There are tonnes of things wrong with that system, both efficiency and effectiveness driven. It showed up clearly again in the aftermath because the CT picked up another small thing to get checked. The appointment to see the neurologist took so long to get (3 or 6 months, mad) that the CT was no longer valid (standard time-frame expiry, whatever it was, months in any case) so the first thing he did was schedule another CT (cue further wait, wasted time for patient, radiographer, radiologist, etc.,).
There's a whole collection of problems in the system
- Poor handling of information (between staff, across time)
- Lack of standard procedures and checklists
- Poor communication to patients
- No streamlining of process (a quickly investigated and discharged patient frees physical space in the hospital, and mental space for the medics who can then file and forget, and not have the likes of me nagging them once per hour for half their shift)
For many of these, it comes down to doctors to make the changes.

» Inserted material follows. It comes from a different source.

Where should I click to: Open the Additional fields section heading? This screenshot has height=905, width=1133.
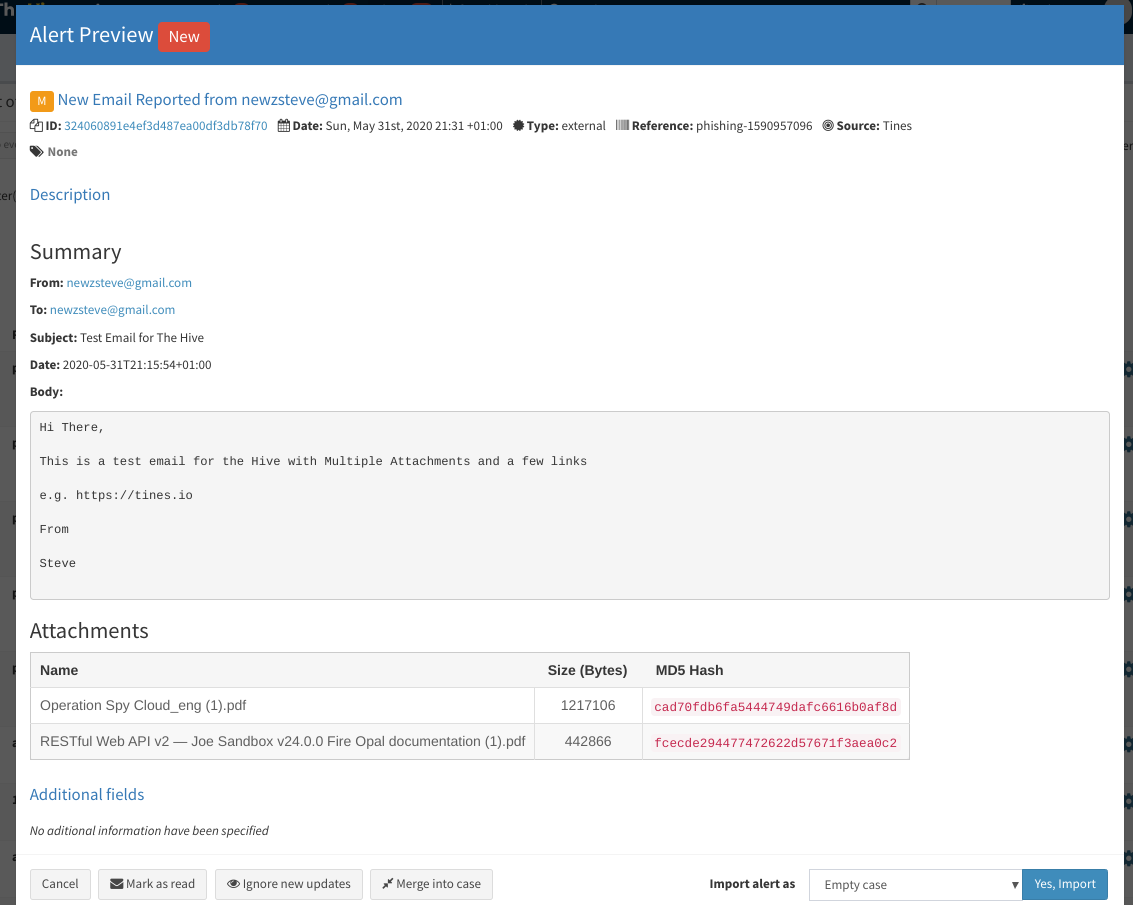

No administrator can provide the medic with a checklist for examining a head injury. At the same time, the medics need to be able to take on board innovations and ideas from operations specialists, as the training a hospital consultant gets is clearly not the kind of training that lends itself to large scale systems thinking. The culture seems to me to be one of work harder and harder, but not necessarily question the systems.